ASSIGNMENT.
The full set of entries below needs to be written out exactly.

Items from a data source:
Start of Block

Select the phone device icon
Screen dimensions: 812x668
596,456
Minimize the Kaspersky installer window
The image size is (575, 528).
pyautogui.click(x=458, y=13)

End of Block

RESULT FOR THIS EXERCISE.
Select the phone device icon
Screen dimensions: 812x668
596,456
Minimize the Kaspersky installer window
The image size is (575, 528).
pyautogui.click(x=458, y=13)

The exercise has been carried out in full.